◆ WHAT TO PRODUCE
Look below for the line that contains "You are a computer-use agent." and the line that contains "Select the 'таблетница", then restate both of them and every line in between, exactly. No picture goes in the copy.

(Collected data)
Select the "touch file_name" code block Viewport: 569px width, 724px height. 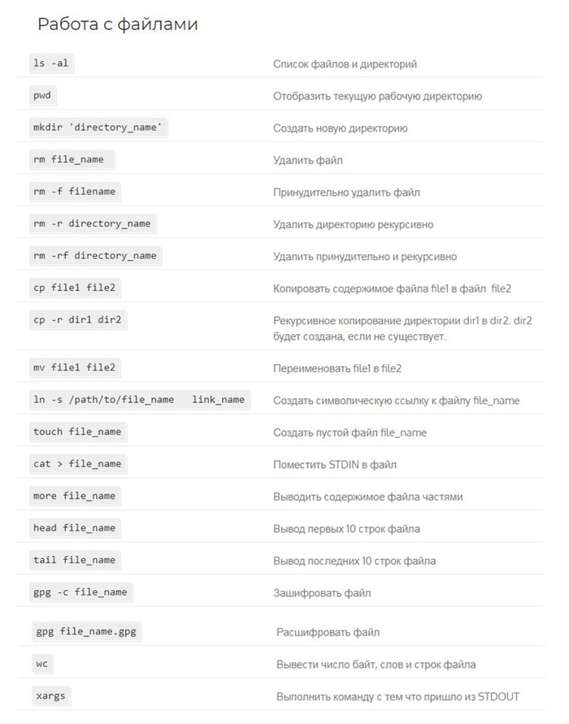(x=77, y=431)
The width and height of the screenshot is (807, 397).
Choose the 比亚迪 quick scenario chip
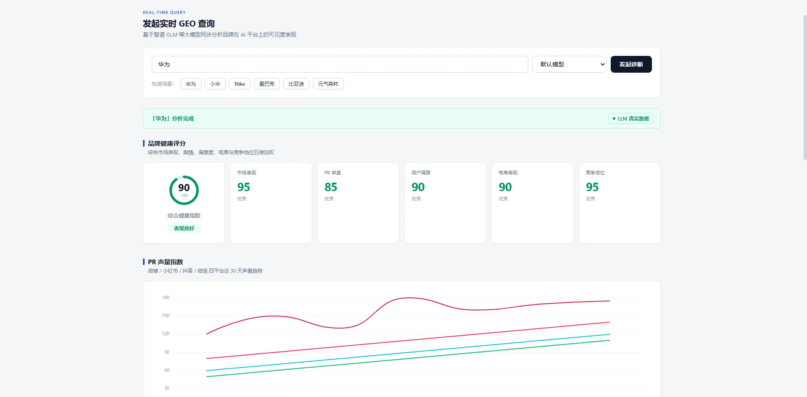tap(296, 84)
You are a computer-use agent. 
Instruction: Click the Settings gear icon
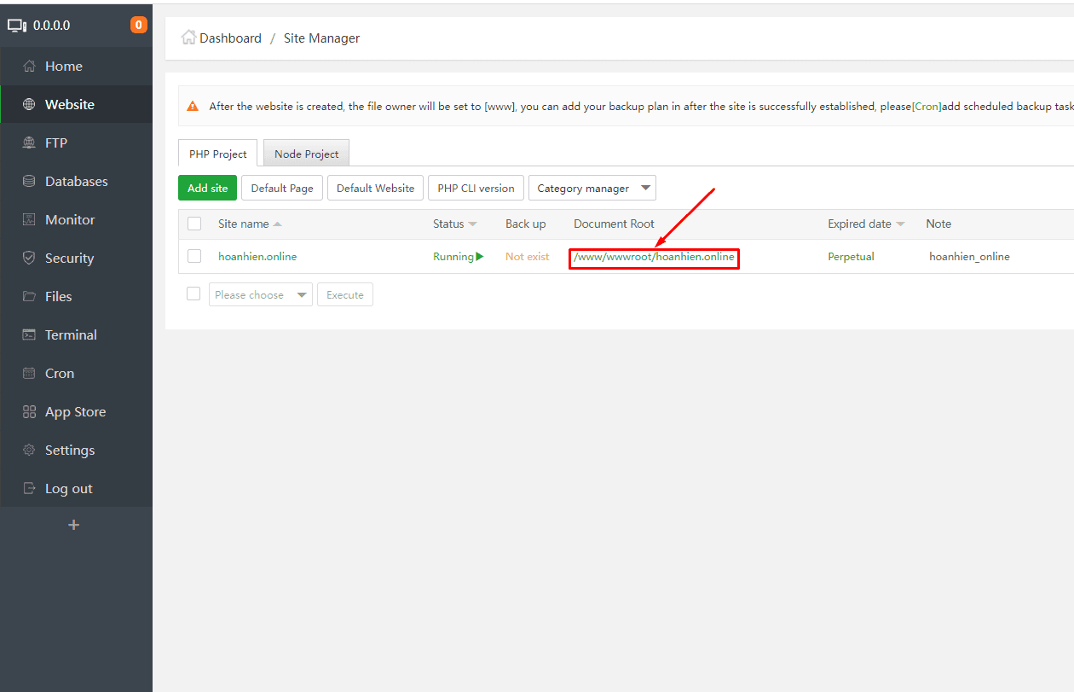click(29, 451)
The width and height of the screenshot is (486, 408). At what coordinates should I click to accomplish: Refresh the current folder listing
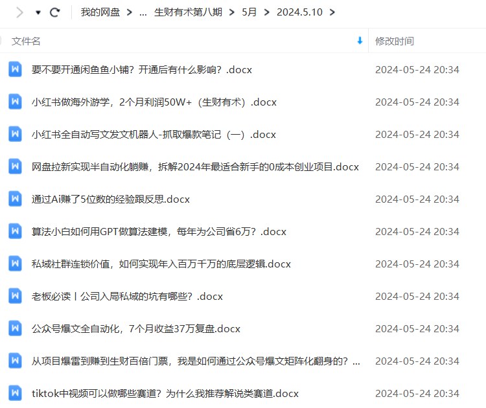click(55, 12)
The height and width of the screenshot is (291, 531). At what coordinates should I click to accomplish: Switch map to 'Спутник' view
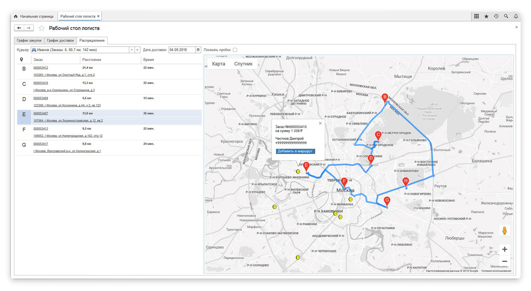243,64
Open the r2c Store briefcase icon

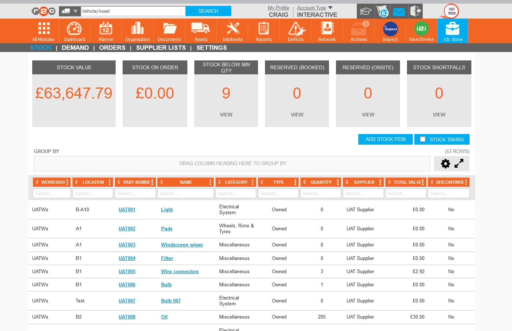[x=453, y=29]
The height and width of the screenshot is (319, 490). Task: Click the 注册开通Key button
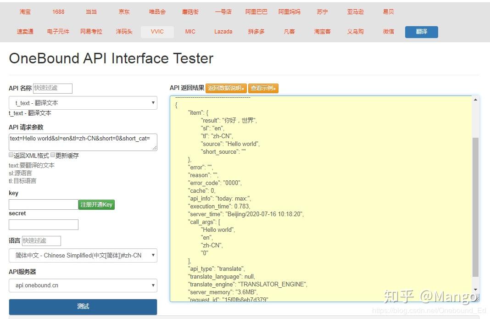pos(97,204)
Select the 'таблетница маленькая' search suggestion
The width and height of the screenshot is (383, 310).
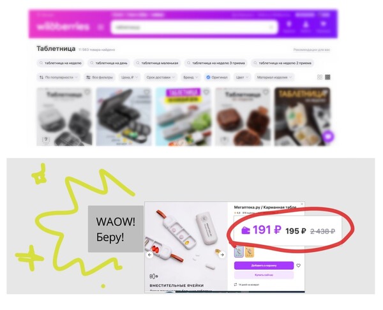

◆ WRITTEN ANSWER
You are a computer-use agent. 
Instruction: Click the Settings gear icon
click(29, 451)
The width and height of the screenshot is (486, 408). At what coordinates should I click to accomplish: Refresh the current folder listing
click(55, 12)
The height and width of the screenshot is (291, 531). At what coordinates should I click to accomplish: Switch map to 'Спутник' view
243,64
Open the r2c Store briefcase icon

[x=453, y=29]
The height and width of the screenshot is (319, 490). Task: Click the 注册开通Key button
pos(97,204)
Select the 'таблетница маленькая' search suggestion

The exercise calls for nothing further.